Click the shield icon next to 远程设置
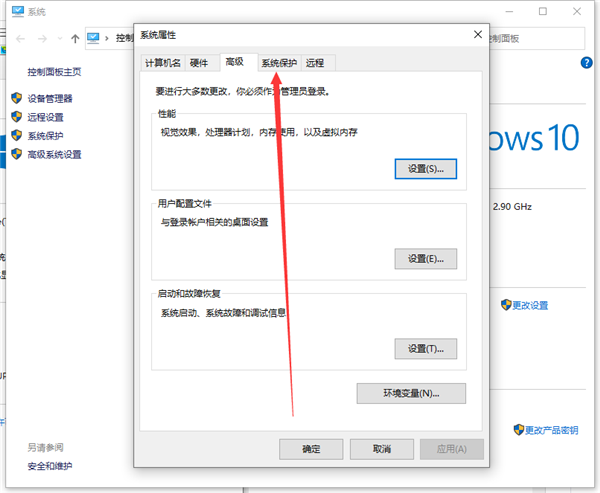The image size is (600, 493). [x=16, y=116]
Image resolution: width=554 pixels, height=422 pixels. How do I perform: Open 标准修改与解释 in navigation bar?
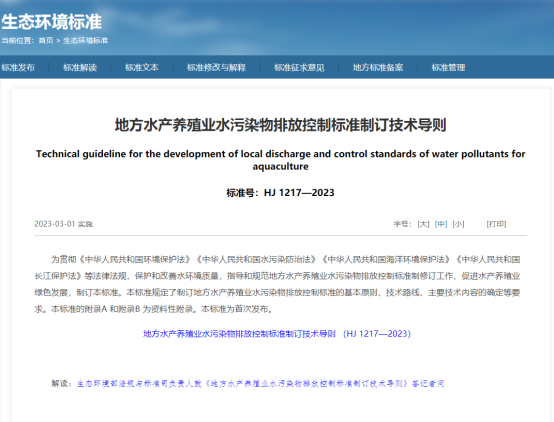[x=216, y=67]
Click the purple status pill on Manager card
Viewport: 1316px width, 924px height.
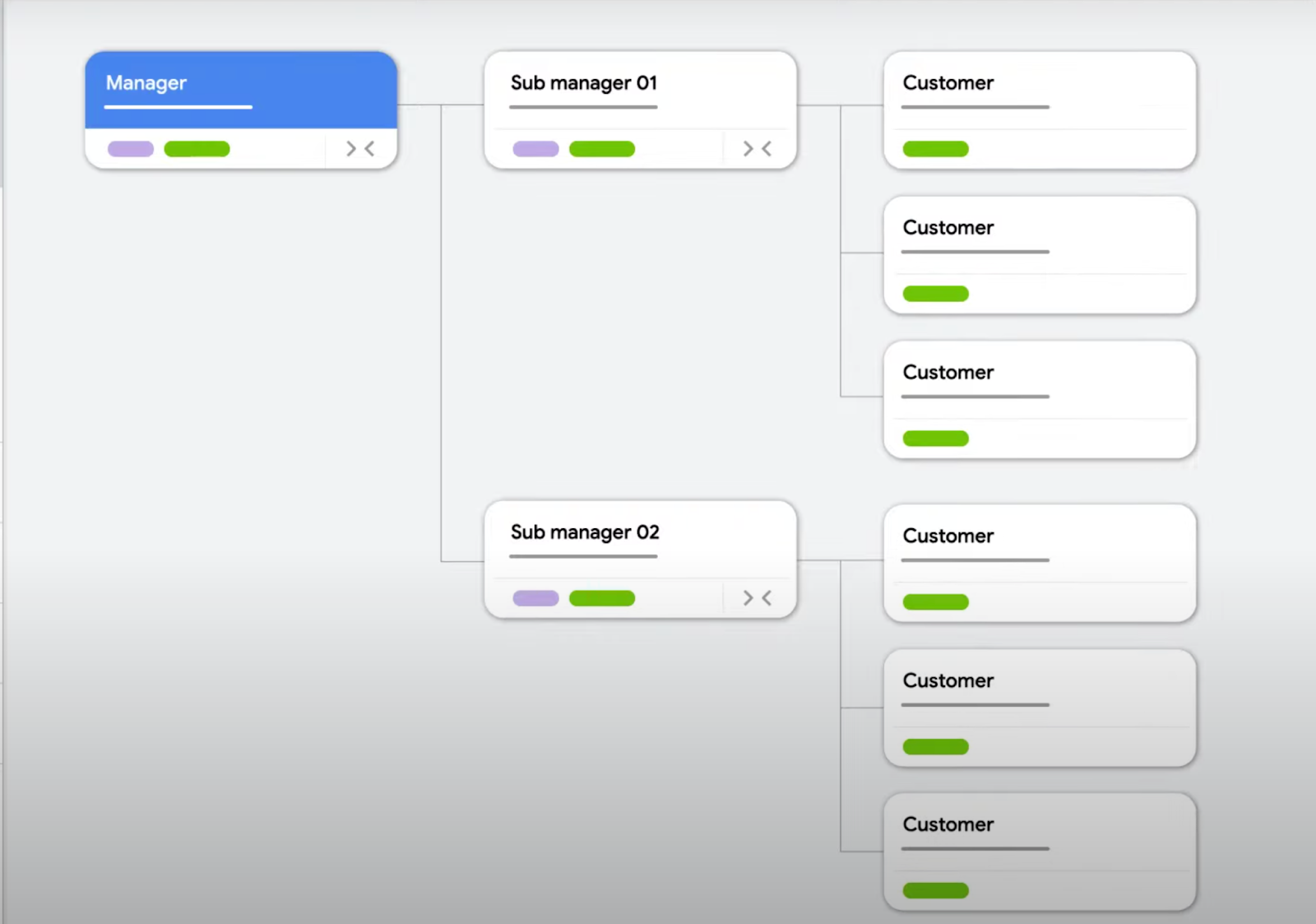(131, 149)
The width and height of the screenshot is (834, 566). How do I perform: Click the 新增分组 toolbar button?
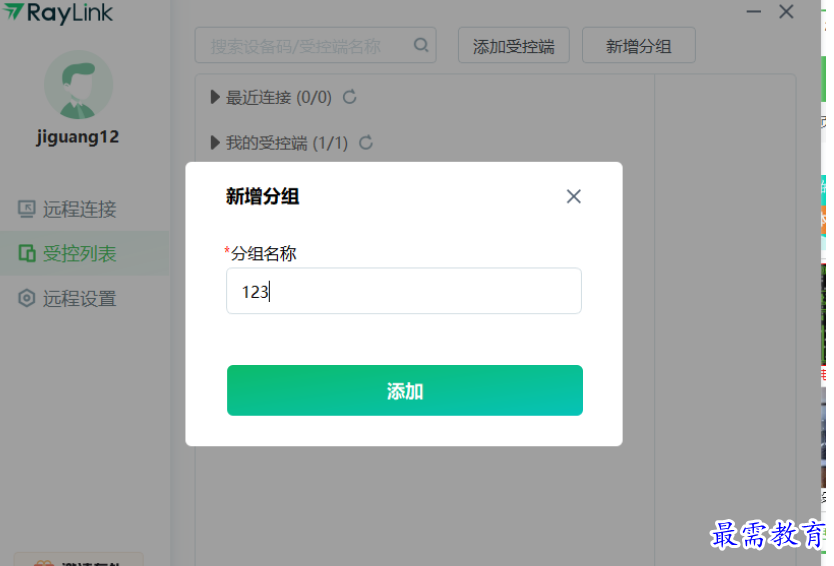click(638, 46)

※ ※ ※

YOUR OBJECTIVE:
Wherever the listing shows a picture, omit it and output the rest exactly as given.

RESPONSE BOX:
Click the shield icon next to 远程设置
The image size is (600, 493). [x=16, y=116]
Image resolution: width=554 pixels, height=422 pixels. How do I perform: Open 标准修改与解释 in navigation bar?
[x=216, y=67]
Click the purple status pill on Manager card
Viewport: 1316px width, 924px height.
(131, 149)
The width and height of the screenshot is (834, 566). How do I perform: Click the 新增分组 toolbar button?
click(638, 46)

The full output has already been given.